Problem to work on
For each line below, write it out exactly as it appears.

Data under study
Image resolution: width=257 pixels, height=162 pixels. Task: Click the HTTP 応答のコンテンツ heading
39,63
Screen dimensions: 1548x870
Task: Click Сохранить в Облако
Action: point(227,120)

Output
Image resolution: width=257 pixels, height=162 pixels. Task: Click the HTTP 応答のコンテンツ heading
39,63
Screen dimensions: 1548x870
Task: Click Сохранить в Облако
Action: point(227,120)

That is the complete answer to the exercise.